__Your instructions__.
Taking only the lines of the data below from the line with "Image resolution: width=1122" to the line with "Image resolution: width=718", ends included, write them out exactly and without pictures.
□ □ □
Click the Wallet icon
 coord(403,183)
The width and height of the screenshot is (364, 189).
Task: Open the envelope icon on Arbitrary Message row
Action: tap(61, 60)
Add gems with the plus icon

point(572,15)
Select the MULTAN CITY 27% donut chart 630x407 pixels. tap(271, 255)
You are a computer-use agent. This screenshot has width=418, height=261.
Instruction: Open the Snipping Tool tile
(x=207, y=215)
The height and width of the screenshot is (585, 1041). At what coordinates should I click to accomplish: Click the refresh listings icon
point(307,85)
□ □ □
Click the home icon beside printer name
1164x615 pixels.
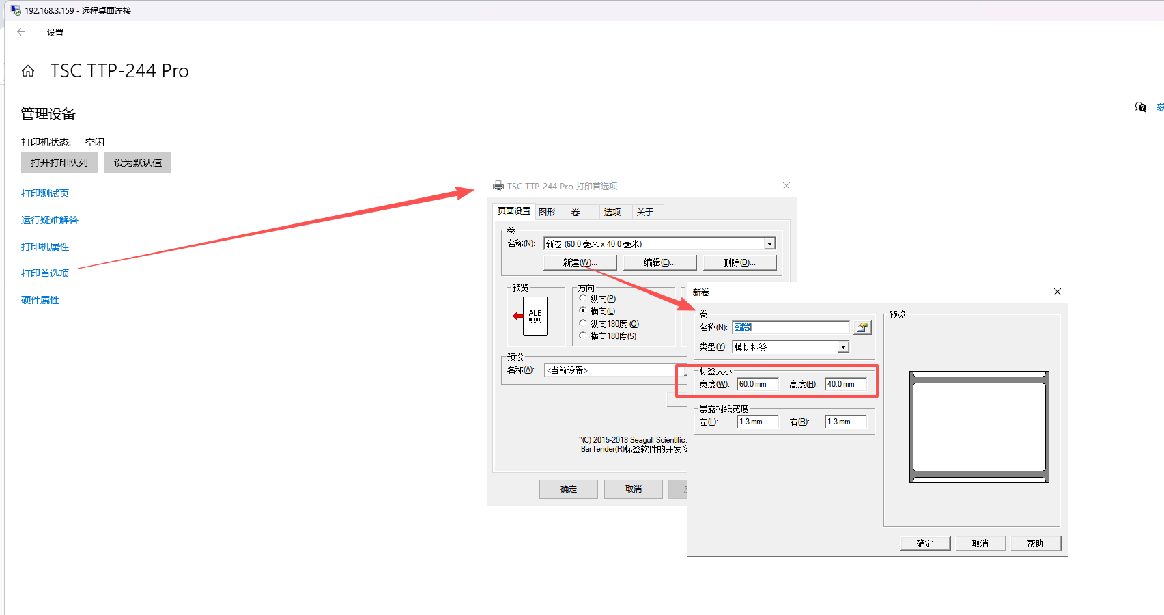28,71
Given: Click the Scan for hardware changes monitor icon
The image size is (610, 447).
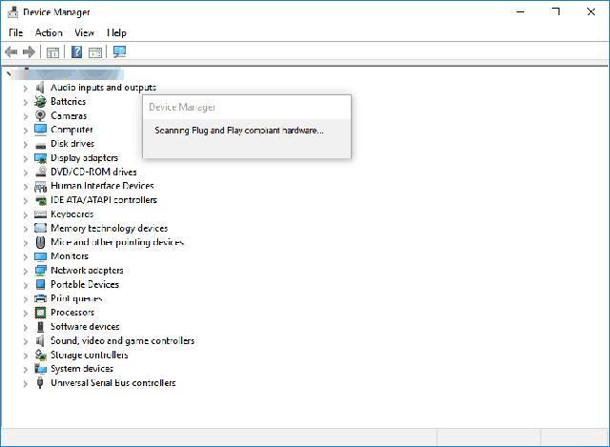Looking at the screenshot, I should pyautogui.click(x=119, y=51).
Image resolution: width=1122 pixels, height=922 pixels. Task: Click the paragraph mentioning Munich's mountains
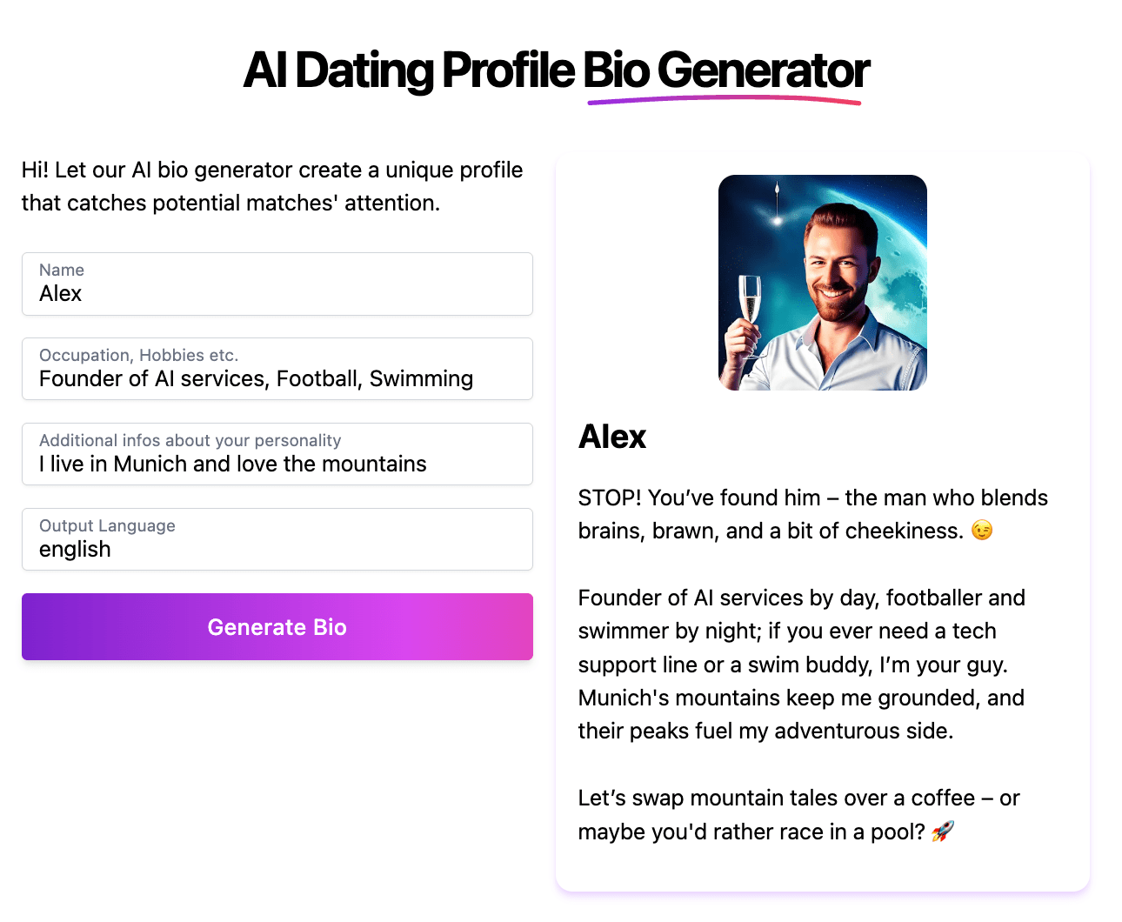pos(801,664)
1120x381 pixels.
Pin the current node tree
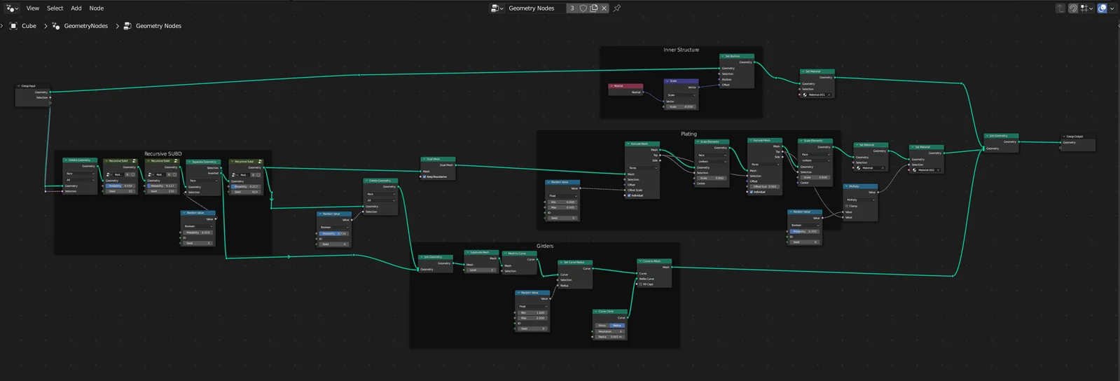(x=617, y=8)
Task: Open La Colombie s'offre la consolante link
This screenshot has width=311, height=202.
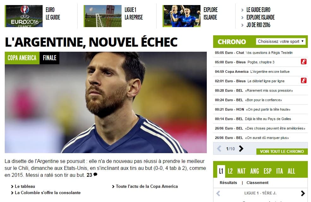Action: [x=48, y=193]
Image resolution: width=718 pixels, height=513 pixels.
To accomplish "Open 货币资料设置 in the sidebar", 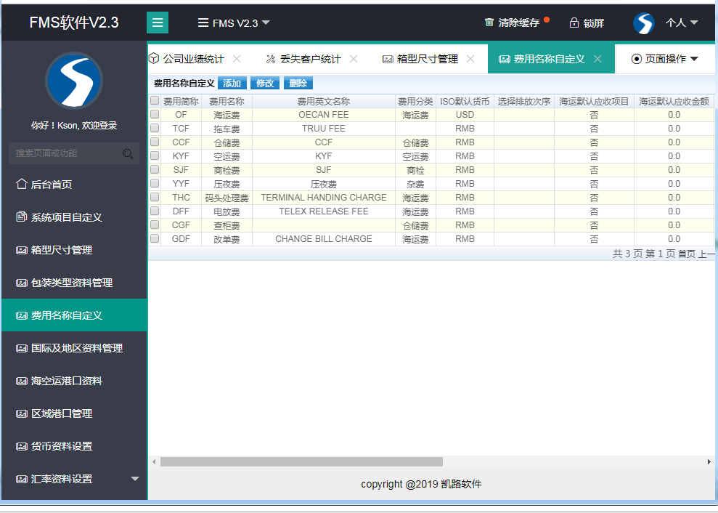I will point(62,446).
□ □ □
__Result of the task__.
Image resolution: width=1122 pixels, height=922 pixels. Task: Click the paragraph mentioning Munich's mountains
pos(801,664)
1120x381 pixels.
Pin the current node tree
(x=617, y=8)
Task: Open La Colombie s'offre la consolante link
This screenshot has width=311, height=202.
Action: [x=48, y=193]
Image resolution: width=718 pixels, height=513 pixels.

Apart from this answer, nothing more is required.